**Exercise instructions**
Exact duplicates of all the records are needed.

+++ Exercise materials +++

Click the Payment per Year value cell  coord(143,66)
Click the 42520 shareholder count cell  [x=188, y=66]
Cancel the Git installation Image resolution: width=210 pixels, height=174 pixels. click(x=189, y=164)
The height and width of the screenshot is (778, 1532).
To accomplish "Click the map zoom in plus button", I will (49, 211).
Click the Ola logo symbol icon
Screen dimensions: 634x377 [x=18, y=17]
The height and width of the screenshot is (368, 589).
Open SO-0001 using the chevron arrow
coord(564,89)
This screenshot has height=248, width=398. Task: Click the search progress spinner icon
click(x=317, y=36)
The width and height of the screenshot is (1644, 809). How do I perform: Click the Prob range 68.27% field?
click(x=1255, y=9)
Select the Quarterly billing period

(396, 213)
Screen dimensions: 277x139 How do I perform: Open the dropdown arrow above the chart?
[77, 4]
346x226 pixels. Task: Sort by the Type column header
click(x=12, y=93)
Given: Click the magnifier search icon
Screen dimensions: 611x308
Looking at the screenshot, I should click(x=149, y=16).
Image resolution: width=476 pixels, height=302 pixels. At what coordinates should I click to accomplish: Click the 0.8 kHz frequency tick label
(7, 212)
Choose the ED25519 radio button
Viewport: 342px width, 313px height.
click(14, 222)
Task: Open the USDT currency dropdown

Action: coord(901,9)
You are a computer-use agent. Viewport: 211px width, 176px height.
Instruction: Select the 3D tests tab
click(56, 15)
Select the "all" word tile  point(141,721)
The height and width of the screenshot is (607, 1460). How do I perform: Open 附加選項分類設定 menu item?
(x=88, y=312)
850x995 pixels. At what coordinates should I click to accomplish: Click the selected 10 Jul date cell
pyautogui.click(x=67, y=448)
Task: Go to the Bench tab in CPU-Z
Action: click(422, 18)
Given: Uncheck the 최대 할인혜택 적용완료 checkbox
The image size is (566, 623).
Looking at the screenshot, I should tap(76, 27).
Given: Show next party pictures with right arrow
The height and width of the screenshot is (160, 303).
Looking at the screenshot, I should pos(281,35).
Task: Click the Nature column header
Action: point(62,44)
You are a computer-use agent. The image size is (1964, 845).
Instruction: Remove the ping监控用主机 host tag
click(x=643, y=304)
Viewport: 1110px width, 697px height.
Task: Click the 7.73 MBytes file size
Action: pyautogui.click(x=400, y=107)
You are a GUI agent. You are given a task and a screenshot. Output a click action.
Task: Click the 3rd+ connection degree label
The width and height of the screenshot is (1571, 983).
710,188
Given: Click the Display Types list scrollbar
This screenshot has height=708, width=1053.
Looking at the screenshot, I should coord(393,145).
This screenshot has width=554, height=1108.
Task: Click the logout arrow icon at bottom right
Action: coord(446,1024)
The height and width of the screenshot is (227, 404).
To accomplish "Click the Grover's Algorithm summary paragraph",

+++

**Response to this exercise**
Click the Payment per Year value cell  coord(143,66)
Click the 42520 shareholder count cell  [x=188, y=66]
Cancel the Git installation Image resolution: width=210 pixels, height=174 pixels. click(x=189, y=164)
The height and width of the screenshot is (778, 1532).
To accomplish "Click the map zoom in plus button", I will (49, 211).
Click the Ola logo symbol icon
Screen dimensions: 634x377 [x=18, y=17]
The height and width of the screenshot is (368, 589).
Open SO-0001 using the chevron arrow
coord(564,89)
This screenshot has height=248, width=398. Task: Click the search progress spinner icon
click(x=317, y=36)
The width and height of the screenshot is (1644, 809). How do I perform: Click the Prob range 68.27% field?
click(x=1255, y=9)
Select the Quarterly billing period

(396, 213)
Screen dimensions: 277x139 How do I perform: Open the dropdown arrow above the chart?
[77, 4]
346x226 pixels. Task: Sort by the Type column header
click(x=12, y=93)
Given: Click the magnifier search icon
Screen dimensions: 611x308
Looking at the screenshot, I should click(x=149, y=16).
Image resolution: width=476 pixels, height=302 pixels. At what coordinates should I click to accomplish: Click the 0.8 kHz frequency tick label
(7, 212)
Choose the ED25519 radio button
Viewport: 342px width, 313px height.
click(14, 222)
Task: Open the USDT currency dropdown

Action: coord(901,9)
You are a computer-use agent. Viewport: 211px width, 176px height.
Instruction: Select the 3D tests tab
click(56, 15)
Select the "all" word tile  point(141,721)
The height and width of the screenshot is (607, 1460). How do I perform: Open 附加選項分類設定 menu item?
(x=88, y=312)
850x995 pixels. At what coordinates should I click to accomplish: Click the selected 10 Jul date cell
pyautogui.click(x=67, y=448)
Task: Go to the Bench tab in CPU-Z
Action: click(422, 18)
Given: Uncheck the 최대 할인혜택 적용완료 checkbox
The image size is (566, 623).
Looking at the screenshot, I should tap(76, 27).
Given: Show next party pictures with right arrow
The height and width of the screenshot is (160, 303).
Looking at the screenshot, I should pos(281,35).
Task: Click the Nature column header
Action: point(62,44)
You are a computer-use agent. The image size is (1964, 845).
Instruction: Remove the ping监控用主机 host tag
click(x=643, y=304)
Viewport: 1110px width, 697px height.
Task: Click the 7.73 MBytes file size
Action: pyautogui.click(x=400, y=107)
You are a GUI agent. You are given a task and a screenshot. Output a click action.
Task: Click the 3rd+ connection degree label
The width and height of the screenshot is (1571, 983).
710,188
Given: Click the Display Types list scrollbar
This screenshot has height=708, width=1053.
Looking at the screenshot, I should coord(393,145).
This screenshot has width=554, height=1108.
Task: Click the logout arrow icon at bottom right
Action: coord(446,1024)
The height and width of the screenshot is (227, 404).
To accomplish "Click the Grover's Algorithm summary paragraph",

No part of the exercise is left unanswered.